Hasilnya, banjir pun terjadi. Namun terjadi perbedaan pada banjir di desa dan di kota. Banjir di desa disambut dengan gembira oleh para makhluk hidup di sekitar sungai ataupun kolam-kolam. Banjir yang datang dari hulu sungai mengalir tetap pada jalurnya, yang telah terbentuk secara alami sejak bertahun-tahun lampau, sehingga tak mengganggu manusia yang ada di sekitarnya. Walaupun airnya kotor karena bercampur dengan lumpur, namun air kotor tersebut mampu membawa kehidupan kembali di habitat sungai dan kolam, serta memberi pasokan makanan pada tumbuh-tumbuhan. Banjir di kota tidaklah seperti itu. Walaupun airnya bening, namun membawa kesusahan bagi manusia-manusia, karena banjir tersebut tidak mengalir. Menggenangi seluruh kota berdasarkan jalur aspal yang ada di seluruh penjuru kota. Motor, mobil, dan kendaraan lain tak bisa melaju. Jalanan yang seharusnya milik kendaraan-kendaraan bermotor, telah diambil alih oleh alam.

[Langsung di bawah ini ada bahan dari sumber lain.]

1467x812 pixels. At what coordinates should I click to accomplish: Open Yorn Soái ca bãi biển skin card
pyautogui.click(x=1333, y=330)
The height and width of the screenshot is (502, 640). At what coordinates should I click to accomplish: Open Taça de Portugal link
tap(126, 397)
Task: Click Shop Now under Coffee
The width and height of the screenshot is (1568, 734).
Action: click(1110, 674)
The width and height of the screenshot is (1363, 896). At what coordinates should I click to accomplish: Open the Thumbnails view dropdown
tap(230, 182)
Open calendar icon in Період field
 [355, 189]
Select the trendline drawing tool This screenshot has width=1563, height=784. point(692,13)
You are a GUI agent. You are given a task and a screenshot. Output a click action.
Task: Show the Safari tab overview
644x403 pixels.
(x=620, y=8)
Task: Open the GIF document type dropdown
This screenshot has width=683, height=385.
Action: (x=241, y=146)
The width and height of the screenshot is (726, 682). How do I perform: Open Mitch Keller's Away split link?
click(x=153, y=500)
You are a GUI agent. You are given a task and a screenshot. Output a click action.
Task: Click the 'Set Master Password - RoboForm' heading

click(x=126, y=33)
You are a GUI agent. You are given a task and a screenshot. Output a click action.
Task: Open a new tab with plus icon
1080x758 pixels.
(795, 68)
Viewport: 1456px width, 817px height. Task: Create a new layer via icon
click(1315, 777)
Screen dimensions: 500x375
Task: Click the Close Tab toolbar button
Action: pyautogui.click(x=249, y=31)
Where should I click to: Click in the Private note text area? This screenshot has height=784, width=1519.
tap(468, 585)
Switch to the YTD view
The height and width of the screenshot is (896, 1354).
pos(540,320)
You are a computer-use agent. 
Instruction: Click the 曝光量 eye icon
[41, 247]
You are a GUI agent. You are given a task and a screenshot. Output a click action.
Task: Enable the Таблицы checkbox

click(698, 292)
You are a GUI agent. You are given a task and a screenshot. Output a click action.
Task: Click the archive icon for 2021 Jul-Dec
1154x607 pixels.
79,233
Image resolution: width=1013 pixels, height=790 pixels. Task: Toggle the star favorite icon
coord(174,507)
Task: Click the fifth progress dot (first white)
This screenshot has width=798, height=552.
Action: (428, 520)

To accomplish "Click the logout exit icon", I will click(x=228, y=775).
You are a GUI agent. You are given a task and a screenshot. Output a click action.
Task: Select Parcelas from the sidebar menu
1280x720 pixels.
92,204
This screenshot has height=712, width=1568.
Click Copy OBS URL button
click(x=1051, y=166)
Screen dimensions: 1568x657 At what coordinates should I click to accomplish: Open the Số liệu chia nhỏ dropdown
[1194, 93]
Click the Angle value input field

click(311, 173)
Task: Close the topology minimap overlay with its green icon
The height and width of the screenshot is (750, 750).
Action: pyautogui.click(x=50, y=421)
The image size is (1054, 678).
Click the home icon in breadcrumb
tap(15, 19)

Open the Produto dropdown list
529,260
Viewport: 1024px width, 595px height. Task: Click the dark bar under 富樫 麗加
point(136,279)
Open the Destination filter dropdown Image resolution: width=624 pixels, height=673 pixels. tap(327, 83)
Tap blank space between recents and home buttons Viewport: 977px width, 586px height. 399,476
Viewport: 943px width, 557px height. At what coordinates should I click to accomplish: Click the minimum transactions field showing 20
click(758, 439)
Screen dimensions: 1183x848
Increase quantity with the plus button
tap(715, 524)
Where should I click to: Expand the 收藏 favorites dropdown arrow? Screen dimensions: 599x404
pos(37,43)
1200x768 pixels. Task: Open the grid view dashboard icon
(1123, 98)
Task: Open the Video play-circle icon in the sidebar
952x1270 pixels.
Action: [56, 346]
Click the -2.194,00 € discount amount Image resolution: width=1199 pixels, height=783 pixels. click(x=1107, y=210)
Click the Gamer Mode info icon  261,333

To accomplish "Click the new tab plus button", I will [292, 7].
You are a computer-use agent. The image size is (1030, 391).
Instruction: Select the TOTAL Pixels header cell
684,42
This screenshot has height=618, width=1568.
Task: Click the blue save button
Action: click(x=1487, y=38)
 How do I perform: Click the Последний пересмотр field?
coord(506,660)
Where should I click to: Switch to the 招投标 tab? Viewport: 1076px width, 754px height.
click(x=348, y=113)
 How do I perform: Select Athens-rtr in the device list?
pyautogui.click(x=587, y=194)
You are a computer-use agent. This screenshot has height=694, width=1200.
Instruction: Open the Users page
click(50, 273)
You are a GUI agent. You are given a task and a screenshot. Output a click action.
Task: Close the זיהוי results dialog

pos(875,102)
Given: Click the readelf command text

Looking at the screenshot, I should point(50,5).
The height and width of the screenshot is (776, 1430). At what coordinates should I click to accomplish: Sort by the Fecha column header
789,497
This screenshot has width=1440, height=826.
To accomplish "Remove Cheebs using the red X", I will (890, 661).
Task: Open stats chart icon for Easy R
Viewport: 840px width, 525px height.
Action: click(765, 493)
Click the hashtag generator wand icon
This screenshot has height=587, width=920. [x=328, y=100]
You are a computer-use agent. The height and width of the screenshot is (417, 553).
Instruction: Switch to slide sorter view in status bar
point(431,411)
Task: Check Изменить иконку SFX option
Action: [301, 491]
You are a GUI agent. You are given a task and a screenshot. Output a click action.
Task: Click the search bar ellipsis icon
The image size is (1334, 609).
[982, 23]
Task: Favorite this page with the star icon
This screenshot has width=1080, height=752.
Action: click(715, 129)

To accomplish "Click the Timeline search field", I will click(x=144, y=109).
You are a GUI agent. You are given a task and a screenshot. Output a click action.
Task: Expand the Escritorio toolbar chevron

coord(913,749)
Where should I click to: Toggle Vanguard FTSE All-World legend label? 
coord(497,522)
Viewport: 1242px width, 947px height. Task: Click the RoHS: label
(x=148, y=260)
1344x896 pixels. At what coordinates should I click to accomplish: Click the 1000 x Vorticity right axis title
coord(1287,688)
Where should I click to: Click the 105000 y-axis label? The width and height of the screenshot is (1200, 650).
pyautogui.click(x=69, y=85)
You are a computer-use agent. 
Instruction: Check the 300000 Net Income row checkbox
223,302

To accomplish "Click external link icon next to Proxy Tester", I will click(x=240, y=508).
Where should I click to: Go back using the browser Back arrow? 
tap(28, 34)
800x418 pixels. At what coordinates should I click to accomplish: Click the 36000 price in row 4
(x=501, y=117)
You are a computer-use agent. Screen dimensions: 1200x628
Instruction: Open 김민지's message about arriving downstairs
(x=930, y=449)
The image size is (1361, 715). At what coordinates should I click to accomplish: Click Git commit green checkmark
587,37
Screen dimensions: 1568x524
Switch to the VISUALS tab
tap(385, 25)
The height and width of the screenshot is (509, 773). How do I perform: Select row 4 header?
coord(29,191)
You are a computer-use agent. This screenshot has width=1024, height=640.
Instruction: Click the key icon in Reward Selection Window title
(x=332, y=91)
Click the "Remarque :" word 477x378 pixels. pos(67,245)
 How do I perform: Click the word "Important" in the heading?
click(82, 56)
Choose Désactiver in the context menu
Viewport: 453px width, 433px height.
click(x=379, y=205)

Walaupun akhirnya hujan tersebut berhenti, namun cukup memberi harapan pada makhluk-makhluk yang berharap akan datangnya hujan. Ikan-ikan kecil beserta makhluk lain yang menghuni kolam kini bisa berenang dengan bebas, tak perlu memikirkan apapun. Banjir pun mulai surut, dan mengendapkan material-material yang turut terbawa pada saat air menempuh perjalanan menuju hilir. Dan dengan berakhirnya proses pengendapan tersebut, air berubah menjadi biru, pantulan dari langit yang cerah. Namun, banjir di tempat lain belumlah surut, karena sistem drainase yang buruk menyebabkan air menggenang, menjadi media bagi nyamuk-nyamuk untuk menetaskan telur mereka, yang kemudian menyebarkan wabah penyakit bagi manusia.
Kisah air di dua tempat yang berbeda dalam satu dunia yang sama.